Хлопнула дверь гостиницы. На улице появился молодой человек. Он закурил сигарету, затянулся и уставился прямо на джип, в котором сидела девушка. Ирина словно окаменела. Можно было подумать, что это не человек, а манекен.

– Ну же, ну же, – шептал я, – действуй, делай свое дело! Это случайный посетитель, это просто клиент гостиницы. А если и не так, то тем более нельзя терять времени, надо действовать!

Но девушка не могла слышать меня.

Человек стоял, курил и смотрел на Ирину. Ирина выпрямилась и откинулась на спинку. Молодой человек стрельнул окурком на дорогу, и, повернувшись, быстро зашагал прочь.

Тогда только джип заурчал, рывком тронулся с места и выехал на середину дороги. Я пошел навстречу Ирине.

– Нас поймают и будут судить, – сказала она мрачно, когда я забрался внутрь. – Теперь уже за угон машины.

– Не поймают, это во-первых. А во-вторых, мы машиной попользуемся и бросим ее.

– Но угоном считается даже если проехать всего несколько метров… – невесело сказала Ирина.

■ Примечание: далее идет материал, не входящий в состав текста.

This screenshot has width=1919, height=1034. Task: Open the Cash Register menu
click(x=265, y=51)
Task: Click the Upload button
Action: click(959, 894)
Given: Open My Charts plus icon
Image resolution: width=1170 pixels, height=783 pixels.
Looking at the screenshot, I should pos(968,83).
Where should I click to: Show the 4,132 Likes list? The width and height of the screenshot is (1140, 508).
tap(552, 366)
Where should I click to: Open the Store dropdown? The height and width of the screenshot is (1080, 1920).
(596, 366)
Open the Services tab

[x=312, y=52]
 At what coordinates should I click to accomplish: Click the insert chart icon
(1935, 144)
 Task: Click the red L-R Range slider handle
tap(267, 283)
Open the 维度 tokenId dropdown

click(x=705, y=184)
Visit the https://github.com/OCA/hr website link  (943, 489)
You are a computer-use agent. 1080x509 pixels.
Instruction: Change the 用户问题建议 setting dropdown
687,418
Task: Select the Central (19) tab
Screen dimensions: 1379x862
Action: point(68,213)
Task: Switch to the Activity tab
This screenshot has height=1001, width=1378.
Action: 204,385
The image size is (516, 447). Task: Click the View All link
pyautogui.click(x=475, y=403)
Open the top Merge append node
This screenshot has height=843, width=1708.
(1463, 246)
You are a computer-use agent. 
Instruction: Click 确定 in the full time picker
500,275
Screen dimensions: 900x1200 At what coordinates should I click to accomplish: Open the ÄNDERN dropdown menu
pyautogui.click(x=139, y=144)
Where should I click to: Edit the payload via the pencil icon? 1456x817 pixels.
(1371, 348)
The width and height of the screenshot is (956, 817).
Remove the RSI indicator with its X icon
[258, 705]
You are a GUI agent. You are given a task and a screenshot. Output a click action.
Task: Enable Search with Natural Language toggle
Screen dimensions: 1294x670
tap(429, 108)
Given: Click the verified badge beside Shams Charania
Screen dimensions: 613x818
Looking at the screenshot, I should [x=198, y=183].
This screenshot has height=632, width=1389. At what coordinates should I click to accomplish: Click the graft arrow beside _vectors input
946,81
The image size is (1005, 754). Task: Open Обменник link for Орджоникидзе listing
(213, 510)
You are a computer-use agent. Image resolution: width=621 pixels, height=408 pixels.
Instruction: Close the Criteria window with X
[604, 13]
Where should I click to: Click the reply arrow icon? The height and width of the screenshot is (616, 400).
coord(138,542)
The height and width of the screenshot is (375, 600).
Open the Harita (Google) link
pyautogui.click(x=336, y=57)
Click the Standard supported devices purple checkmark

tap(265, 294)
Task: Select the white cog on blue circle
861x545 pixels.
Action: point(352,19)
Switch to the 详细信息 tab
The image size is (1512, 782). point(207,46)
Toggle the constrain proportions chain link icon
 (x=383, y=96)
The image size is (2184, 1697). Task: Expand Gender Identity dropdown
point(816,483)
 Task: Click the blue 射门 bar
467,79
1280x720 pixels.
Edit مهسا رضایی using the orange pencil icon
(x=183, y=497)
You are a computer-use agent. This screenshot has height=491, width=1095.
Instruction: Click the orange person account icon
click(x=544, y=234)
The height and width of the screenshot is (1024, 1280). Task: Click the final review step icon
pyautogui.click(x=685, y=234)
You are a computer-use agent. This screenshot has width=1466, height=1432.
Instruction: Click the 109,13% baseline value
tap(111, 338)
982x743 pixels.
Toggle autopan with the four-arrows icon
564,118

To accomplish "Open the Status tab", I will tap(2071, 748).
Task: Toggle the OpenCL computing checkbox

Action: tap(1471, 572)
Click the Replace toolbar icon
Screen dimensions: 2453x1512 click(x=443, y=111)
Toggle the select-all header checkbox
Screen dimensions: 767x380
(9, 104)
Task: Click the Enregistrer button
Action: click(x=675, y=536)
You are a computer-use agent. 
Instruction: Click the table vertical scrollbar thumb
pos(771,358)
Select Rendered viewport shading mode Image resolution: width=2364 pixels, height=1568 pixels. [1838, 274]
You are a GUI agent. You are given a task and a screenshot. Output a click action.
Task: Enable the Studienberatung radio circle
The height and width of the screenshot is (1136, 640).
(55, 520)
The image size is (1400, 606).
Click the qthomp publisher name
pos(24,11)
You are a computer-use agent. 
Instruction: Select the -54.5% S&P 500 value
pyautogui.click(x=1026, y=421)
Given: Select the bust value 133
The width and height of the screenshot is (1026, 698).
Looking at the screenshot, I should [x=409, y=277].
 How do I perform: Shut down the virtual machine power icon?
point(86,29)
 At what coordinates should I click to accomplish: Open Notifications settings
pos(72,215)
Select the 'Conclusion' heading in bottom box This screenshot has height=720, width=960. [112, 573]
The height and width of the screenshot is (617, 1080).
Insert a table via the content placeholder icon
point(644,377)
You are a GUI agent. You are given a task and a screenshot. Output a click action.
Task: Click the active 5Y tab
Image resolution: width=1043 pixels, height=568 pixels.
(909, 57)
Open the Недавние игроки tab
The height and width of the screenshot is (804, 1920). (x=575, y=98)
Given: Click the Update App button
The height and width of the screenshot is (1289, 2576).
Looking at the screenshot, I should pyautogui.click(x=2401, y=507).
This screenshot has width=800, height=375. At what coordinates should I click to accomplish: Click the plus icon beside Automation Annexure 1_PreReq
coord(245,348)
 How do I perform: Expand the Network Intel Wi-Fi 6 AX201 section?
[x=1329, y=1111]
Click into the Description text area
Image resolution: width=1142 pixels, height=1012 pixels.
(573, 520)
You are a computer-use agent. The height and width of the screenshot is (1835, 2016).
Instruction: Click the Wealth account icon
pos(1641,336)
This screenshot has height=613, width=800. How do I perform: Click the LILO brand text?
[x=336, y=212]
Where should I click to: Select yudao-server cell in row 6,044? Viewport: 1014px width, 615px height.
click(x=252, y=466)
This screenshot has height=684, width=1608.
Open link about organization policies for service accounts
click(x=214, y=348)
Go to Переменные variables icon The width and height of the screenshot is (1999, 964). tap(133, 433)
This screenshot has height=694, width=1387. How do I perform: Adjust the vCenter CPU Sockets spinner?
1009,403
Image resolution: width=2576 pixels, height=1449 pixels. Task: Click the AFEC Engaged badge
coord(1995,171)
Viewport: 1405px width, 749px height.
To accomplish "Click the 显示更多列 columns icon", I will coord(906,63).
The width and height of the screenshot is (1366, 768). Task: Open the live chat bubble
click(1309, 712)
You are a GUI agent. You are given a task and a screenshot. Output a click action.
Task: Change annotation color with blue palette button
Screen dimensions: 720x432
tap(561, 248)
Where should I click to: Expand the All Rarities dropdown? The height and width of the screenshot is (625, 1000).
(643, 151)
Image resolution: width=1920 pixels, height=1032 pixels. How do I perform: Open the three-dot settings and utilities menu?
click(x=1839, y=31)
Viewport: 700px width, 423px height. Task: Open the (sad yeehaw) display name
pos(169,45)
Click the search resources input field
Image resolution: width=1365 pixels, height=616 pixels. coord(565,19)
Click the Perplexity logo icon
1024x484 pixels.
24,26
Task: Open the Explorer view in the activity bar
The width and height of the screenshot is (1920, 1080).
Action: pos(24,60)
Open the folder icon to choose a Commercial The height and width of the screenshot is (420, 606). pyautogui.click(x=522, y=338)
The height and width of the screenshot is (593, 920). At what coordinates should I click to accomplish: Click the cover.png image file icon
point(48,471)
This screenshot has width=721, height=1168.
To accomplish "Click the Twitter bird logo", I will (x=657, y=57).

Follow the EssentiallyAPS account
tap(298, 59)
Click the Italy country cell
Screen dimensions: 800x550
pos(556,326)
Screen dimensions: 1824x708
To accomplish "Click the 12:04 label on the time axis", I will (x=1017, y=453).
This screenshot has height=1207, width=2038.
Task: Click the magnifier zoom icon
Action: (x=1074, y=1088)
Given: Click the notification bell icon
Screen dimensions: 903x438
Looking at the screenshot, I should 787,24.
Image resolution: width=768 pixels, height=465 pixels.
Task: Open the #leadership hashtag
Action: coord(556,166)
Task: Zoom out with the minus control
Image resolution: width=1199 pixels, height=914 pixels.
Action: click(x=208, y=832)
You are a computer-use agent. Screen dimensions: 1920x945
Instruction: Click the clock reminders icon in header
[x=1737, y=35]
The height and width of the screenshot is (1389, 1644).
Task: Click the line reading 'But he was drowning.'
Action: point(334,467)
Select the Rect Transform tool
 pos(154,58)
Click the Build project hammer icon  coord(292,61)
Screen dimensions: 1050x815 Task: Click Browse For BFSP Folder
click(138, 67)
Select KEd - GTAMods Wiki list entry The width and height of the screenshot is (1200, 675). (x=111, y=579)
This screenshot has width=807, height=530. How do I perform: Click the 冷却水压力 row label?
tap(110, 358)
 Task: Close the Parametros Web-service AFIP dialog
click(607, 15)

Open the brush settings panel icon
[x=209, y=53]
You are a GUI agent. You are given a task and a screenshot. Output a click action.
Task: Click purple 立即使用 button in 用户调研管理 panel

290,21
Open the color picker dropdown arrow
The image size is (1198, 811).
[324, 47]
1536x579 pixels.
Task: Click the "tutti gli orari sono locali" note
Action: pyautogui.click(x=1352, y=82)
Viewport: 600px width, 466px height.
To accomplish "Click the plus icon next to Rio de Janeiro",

– Не всегда, – покачал я головой. – Если мы докажем, что жизни человека угрожала смертельная опасность, нас поймут. Кроме того, ты думаешь, за какие деньги куплен этот джип? Его стоимость по меньшей мере, тысяч десять-пятнадцать долларов. А может, и все пятьдесят. Джип такого типа сам по себе – уже преступление. Нельзя доказать это преступление, но можешь не сомневаться, что все эти люди – преступники. Так вот, они не смогут найти нас в ближайшие сутки, а большего нам и не надо. Но даже если что-то случится, ты – заложница, вот и все. Они ничего не смогут доказать. – Мои руки в это время автоматически обшаривали бардачок.

– Как бы мне хотелось в это верить! – вздохнула Ирина.

Из «бардачка» я вытащил увесистую папку с надписью «Автобаза № 3».

– Едем туда. На автобазу номер три! – приказал я, словно был уверен, что Ирина знает ее местонахождение.

– Но где она?

– Будем искать…

В это время за поворотом завыла милицейская сирена, и автомобиль с синими полосами выскочил на проезжую часть, преграждая нам дорогу. Ирина автоматически нажала на тормоза.

– Спокойно, – сказал я. – Они ничего не знают. Из машины тотчас вышел милиционер и подошел к джипу.

– Выходи, – сказал гаишник.

– Вас интересуют мои документы? – спросил я, соображая, как перебраться за руль, развернуть джип и уйти от милиции.

– Я тебе ясно сказал: выходи! – зло крикнул сержант.

Я вышел из машины. Так мне проще будет оказаться за рулем. В руках у милиционера появился пистолет. Он крикнул товарищам, которые вразвалочку подходили к нам.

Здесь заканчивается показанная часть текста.